Ask Amanda: Should I Change My Career Path?
posted on November 18, 2016 | by Amanda Holstein
I graduated from University with a Business degree, majoring in Accounting. Not long after, I landed my first job out of Post-Secondary, and I honestly don’t really like it. I’ve been applying at other companies, but the economy is still rather poor right now, and my chances have been bleak.
I also began pursuing the CPA designation and failed my first attempt at one of the modules. I decided to retake the exam, but now find myself no longer interested in becoming a Chartered Accountant. I retake the exam in 2 weeks, but I no longer want to study, and would rather just fail the exam and move on. I discussed this with my husband, who’s been supportive and understanding, but I feel like I’m letting down both him and my parents.
I explained to them that I have simply lost interest, have no passion towards Accounting, and cannot picture myself doing this for the rest of my life. I explored my options, and found Human Resources interesting and promising. I have reached out to friends who are in the field for advice, and they all encouraged me to switch.
I’m still in a dilemma whether to give up CPA, and pursue HR instead…because I’d be disappointing my husband and my parents. At the same time, this is my life, and I cannot force myself to like something that bores me. What would you suggest I do? How do I make my parents and husband understand that I simply don’t want to be an Accountant anymore?
An avid reader of your lovely blog
Happy to help :).
It’s totally normal to go back and forth with what you want to do with your life, especially after just graduating. It sounds like you know what you want to do, at least for now, and I say you need to go for it. If HR is sparking an interest then you need to take action and explore it. Your husband and your family just want you to be happy. You just need to commit to it and they’ll follow along soon after to support you.
I also think it’s important that you don’t feel like you’ve “failed” just because you decided you don’t want to do accounting anymore. You may be projecting these feelings onto your family and husband. Changing your interests does not mean you failed in any way. It just means accounting wasn’t for you. The only way to figure that out was to try it, right? There’s no way to know until you pursue it and see where it takes you.
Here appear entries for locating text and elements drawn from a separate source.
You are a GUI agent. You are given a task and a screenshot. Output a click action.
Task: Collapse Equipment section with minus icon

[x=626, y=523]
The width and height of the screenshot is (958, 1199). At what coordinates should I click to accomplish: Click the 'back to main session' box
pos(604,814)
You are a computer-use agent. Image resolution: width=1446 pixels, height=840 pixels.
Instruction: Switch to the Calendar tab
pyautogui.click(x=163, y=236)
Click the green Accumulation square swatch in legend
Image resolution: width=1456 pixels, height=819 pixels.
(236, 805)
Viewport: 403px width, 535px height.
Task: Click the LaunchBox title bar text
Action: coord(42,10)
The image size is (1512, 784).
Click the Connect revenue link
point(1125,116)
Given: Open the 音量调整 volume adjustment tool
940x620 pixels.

There is all this pressure to know exactly what you want to do with your life as soon as you graduate (or sooner), but that’s just not the way the world works. You don’t need to pick one thing and do it for “the rest of your life”. You need to go with what feels right at this current time in your life, try it out, pursue it, and see where it leads you. It may lead you to realize you want to do something else or it may lead you to take it to the next level — either way, it will lead you somewhere. If it’s not where you expected it to lead you, that doesn’t mean you’ve failed. That’s just the path you’re going on — that’s life!
Remember, it’s your life and you need to live it the way you want to live it. Other people’s opinions are usually a reflection of stuff that’s going on with them, not you. People who love you will support you no matter what. Even if they can’t see it just yet, they’ll get on board, I promise.
I hope this helps! Good luck!
Photography by Andrea Posadas
It’s never too late to switch your career! I quit my sales job after two years to take a year of post-baccs followed by two more years of graduate school for speech-language pathology. It’s totally okay to change your mind, so long as you set your mind to it and you’re willing to put in the work :)
Chelle's Well Says
This is good advice. It’s definitely not a bad idea to look into HR. I would also suggest that the person continue to study for the CPA designation and pass the exam just because they’ve already put so much work into it and it’s reliable if, with the market, the HR things doesn’t work out.
Amanda W. Says
Great advice! I am struggling right now with a similar decision and this helped me.
I LOVE your thoughtful response to such a hard question. There is always a space to evaluate if your job is right for you and make a plan for “what’s next.” It’s also OK to not know your 5 year plan and important to not stress about not having one.